What is required>
Count the lines below that contain the string "slide" and reply with only that number.

Input material>
━━━━━━━━━━━━━━━━

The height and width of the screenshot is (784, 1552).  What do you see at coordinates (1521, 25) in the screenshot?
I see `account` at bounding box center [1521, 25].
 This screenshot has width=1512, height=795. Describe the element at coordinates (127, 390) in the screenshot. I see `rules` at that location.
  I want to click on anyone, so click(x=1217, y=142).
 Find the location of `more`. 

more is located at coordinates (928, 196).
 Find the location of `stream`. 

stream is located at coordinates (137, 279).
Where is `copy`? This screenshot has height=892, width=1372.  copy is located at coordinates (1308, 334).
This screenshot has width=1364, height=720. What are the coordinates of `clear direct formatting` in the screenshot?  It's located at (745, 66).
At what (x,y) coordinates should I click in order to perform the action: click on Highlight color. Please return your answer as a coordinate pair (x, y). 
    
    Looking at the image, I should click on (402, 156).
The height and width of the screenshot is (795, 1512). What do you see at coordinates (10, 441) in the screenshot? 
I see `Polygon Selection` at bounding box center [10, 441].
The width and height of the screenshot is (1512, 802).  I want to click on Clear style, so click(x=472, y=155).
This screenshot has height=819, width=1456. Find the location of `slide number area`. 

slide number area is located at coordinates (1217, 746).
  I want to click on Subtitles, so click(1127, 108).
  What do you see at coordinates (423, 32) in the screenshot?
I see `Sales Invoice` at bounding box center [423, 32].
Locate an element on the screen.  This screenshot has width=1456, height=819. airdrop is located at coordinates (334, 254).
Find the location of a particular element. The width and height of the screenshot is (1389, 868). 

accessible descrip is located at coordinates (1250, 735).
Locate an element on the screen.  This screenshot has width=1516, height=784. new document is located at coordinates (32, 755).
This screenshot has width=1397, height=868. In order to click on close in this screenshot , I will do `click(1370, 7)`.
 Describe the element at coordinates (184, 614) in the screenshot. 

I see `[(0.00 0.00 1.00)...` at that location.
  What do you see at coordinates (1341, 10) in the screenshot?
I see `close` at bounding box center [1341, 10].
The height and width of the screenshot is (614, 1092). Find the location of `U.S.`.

━━━━━━━━━━━━━━━━

Response to this exercise>
2